Core definition: subsidiary penalty mechanics
- Article 39 provides that if the convict has no property to meet the fine mentioned in paragraph 3 of the next preceding article, the convict is subject to subsidiary personal liability (Article 39).
- The subsidiary personal liability is computed at the rate of one day for each amount equivalent to the highest minimum wage rate prevailing in the Philippines at the time of the rendition of judgment of conviction by the trial court (Article 39).
When subsidiary imprisonment applies
- Subsidiary liability applies only when the convict has no property to meet the fine referred to in paragraph 3 of the next preceding article (Article 39).
- If the principal penalty includes prision correccional or arresto and fine, the convict remains under confinement until the fine is satisfied, subject to caps (Article 39, par. 1).
- If the principal penalty is only a fine, subsidiary imprisonment is capped depending on the felony classification (Article 39, par. 2).
- If the principal penalty is higher than prision correccional, no subsidiary imprisonment is imposed (Article 39, par. 3).
- If the principal penalty is not to be executed by confinement in a penal institution but is of fixed duration, the convict continues to suffer the same deprivations during the period governed by the preceding rules (Article 39, par. 4).
Rates, limits, and day-counting rules
- For prision correccional or arresto plus fine, subsidiary imprisonment shall not exceed one-third of the term of the sentence (Article 39, par. 1).
- For prision correccional or arresto plus fine, subsidiary imprisonment shall not continue for more than one year (Article 39, par. 1).
- For prision correccional or arresto plus fine, no fraction or part of a day is counted against the prisoner (Article 39, par. 1).
Subsidiary limits when principal is only a fine
- If the principal penalty is only a fine, subsidiary imprisonment shall not exceed six months when the culprit is prosecuted for a grave or less grave felony (Article 39, par. 2).

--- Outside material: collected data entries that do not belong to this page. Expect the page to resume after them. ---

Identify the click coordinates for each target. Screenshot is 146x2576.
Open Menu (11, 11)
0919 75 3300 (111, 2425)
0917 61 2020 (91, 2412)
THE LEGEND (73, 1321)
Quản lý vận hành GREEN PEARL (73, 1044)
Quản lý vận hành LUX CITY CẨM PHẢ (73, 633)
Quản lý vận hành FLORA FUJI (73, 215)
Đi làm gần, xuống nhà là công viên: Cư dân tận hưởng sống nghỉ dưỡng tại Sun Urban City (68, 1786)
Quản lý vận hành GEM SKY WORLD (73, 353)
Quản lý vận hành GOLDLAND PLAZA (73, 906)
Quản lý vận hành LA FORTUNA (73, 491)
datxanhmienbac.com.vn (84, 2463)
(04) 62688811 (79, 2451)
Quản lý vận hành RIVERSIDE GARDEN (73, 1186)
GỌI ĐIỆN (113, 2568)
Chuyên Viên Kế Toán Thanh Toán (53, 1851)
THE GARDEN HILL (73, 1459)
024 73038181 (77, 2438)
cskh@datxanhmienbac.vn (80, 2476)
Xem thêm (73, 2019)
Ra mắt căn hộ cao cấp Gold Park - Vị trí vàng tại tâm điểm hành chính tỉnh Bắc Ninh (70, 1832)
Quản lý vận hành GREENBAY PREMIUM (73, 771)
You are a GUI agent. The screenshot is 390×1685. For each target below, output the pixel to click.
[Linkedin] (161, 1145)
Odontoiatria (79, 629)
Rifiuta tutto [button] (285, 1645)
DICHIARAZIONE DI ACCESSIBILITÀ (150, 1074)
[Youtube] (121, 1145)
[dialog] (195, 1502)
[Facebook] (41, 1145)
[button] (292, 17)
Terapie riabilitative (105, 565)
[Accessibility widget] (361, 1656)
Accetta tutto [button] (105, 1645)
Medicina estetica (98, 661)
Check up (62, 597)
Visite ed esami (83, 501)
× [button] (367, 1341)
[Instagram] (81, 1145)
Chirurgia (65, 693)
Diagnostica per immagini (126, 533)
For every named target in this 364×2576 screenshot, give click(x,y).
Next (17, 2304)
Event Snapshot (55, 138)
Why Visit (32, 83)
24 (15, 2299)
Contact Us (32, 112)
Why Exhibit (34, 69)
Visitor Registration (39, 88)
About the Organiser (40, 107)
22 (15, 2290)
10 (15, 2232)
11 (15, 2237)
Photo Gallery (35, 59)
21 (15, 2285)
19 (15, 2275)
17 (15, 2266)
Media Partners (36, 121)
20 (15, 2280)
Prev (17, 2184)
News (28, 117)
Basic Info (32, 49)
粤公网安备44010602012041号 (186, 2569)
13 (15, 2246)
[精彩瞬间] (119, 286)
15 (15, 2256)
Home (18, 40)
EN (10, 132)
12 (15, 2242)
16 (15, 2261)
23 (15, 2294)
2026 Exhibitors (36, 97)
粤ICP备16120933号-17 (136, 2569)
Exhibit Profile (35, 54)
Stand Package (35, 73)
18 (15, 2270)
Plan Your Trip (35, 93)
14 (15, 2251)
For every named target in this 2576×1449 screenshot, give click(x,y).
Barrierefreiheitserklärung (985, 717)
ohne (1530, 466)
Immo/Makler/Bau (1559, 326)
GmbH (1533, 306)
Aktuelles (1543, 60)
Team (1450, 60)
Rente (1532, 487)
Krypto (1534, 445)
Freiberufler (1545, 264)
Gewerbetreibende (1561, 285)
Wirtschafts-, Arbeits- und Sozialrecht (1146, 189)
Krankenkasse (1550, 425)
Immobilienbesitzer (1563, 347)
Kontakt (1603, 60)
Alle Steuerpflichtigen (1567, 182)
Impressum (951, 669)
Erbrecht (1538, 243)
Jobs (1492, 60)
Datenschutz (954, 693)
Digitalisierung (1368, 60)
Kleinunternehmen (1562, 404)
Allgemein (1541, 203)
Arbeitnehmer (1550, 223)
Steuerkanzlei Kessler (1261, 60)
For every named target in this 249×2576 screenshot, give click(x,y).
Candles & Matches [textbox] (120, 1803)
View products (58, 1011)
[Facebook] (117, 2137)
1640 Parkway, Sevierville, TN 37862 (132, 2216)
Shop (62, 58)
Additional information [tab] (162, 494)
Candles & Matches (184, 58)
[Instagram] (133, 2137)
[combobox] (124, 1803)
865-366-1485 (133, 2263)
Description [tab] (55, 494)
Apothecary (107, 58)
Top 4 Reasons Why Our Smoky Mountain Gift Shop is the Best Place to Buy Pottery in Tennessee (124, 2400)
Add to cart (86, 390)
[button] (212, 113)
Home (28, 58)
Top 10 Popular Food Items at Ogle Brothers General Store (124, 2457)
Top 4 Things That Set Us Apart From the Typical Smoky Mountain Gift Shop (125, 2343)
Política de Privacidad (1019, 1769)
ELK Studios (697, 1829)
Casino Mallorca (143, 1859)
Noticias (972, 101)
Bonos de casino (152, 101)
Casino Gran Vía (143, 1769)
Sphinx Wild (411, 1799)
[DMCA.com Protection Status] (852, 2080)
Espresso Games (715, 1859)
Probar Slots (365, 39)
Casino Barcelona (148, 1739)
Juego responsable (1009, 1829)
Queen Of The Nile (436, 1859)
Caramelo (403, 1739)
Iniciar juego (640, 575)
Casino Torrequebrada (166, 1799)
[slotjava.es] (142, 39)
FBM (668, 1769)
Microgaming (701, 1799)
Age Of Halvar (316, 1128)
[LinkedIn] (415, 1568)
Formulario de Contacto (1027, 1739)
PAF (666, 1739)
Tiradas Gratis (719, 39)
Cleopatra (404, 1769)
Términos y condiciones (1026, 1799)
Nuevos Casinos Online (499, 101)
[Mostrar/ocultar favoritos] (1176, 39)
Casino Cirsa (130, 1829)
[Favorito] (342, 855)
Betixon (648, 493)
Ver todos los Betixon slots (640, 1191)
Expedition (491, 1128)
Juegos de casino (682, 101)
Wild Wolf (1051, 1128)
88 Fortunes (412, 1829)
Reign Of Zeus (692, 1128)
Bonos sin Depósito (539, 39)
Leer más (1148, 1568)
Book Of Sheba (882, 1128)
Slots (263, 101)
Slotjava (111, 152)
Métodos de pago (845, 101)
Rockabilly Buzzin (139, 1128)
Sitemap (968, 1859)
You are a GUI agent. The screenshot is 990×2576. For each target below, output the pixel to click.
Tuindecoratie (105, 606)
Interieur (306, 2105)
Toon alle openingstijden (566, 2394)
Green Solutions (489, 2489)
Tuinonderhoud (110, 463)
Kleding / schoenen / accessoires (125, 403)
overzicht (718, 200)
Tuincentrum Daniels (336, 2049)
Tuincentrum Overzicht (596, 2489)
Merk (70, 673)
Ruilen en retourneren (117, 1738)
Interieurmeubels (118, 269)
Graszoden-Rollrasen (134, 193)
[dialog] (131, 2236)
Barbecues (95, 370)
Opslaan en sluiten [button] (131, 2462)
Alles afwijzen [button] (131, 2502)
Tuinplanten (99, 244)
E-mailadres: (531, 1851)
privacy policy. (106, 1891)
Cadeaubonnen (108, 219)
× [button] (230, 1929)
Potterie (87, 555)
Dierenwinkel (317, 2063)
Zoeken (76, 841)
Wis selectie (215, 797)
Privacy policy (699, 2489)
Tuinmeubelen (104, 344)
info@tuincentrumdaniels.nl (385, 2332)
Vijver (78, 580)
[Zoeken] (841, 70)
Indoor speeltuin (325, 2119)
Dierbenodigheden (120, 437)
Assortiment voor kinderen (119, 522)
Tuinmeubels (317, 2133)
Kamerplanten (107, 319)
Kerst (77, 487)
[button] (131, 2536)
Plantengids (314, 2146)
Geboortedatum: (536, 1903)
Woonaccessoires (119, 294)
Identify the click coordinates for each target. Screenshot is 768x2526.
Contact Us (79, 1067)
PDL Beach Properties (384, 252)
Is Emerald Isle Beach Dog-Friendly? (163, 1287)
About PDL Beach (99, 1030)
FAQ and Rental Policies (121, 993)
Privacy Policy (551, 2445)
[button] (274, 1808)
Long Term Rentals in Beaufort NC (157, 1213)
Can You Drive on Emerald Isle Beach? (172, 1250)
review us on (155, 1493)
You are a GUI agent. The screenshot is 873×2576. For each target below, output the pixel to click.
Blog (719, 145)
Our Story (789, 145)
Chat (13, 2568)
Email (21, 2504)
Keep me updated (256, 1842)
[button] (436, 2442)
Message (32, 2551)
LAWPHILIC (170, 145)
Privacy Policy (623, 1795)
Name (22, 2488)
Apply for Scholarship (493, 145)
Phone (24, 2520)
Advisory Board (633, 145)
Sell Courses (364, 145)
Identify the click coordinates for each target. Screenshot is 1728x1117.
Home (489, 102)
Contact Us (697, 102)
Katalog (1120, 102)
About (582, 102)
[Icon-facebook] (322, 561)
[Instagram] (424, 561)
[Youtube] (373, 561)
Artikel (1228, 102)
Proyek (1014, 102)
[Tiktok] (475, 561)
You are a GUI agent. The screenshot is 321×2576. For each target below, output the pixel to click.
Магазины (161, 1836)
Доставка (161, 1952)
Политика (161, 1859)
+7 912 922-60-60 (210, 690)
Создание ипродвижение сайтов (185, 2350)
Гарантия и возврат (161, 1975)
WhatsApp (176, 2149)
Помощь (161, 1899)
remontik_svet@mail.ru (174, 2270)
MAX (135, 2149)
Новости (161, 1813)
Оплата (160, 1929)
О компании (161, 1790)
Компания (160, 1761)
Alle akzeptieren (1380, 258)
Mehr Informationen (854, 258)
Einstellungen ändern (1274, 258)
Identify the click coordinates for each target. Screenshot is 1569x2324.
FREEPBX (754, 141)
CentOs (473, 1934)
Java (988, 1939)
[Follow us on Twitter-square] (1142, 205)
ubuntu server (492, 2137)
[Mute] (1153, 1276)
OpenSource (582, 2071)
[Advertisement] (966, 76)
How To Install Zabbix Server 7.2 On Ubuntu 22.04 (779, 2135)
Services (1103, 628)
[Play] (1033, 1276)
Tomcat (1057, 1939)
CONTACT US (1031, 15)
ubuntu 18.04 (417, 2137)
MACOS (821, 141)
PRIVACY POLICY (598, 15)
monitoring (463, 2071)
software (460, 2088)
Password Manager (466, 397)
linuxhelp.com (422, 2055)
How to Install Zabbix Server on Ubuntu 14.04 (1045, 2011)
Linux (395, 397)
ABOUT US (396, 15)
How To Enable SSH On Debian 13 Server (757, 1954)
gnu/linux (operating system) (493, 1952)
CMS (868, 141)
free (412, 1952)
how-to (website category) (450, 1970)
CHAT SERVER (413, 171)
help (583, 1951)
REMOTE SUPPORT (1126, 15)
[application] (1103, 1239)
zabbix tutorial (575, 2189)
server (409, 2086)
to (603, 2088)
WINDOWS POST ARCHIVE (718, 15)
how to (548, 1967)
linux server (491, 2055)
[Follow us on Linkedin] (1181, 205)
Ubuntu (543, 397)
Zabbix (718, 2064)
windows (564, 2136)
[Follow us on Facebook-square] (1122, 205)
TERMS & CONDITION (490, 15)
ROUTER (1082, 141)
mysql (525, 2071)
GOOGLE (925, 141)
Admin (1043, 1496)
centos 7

- If the principal penalty is only a fine, subsidiary imprisonment shall not exceed fifteen days when the culprit is prosecuted for a light felony (Article 39, par. 2).
- The caps above apply only when the principal penalty imposed is only a fine (Article 39, par. 2).
No subsidiary imprisonment for certain principal penalties
- When the principal penalty imposed is higher than prision correccional, no subsidiary imprisonment is imposed upon the culprit (Article 39, par. 3).
Effect when principal penalty isn’t executed by confinement
- When the principal penalty is not to be executed by confinement in a penal institution and is of fixed duration, the convict continues to suffer the same deprivations during the period established under the subsidiary penalty rules (Article 39, par. 4).
Effect of later improvement of finances
- The subsidiary personal liability suffered due to insolvency does not relieve the convict from the fine if the convict’s financial circumstances should improve (Article 39, par. 5).
Connection to prior amendment
- Article 39 notes that it was amended by Republic Act No. 5465, which lapsed into law on April 21, 1969 (Article 39).
Separability
- Section 2 provides that if any provision or part of Republic Act No. 10159 is held invalid or unconstitutional, the remainder of the law or the provision not otherwise affected remains valid and subsisting (Section 2).
Repealing clause
- Section 3 provides that all laws, presidential decrees or issuances, executive orders, letters of instruction, administrative orders, or rules and regulations inconsistent with Republic Act No. 10159 are deemed repealed, amended, or modified accordingly (Section 3).
Legislative approval dates
- Republic Act No. 10159 was finally passed by the Senate on May 23, 2011 and by the House of Representatives on January 30, 2012 (final passage dates).
- Republic Act No. 10159 was approved on April 10, 2012 (approval date).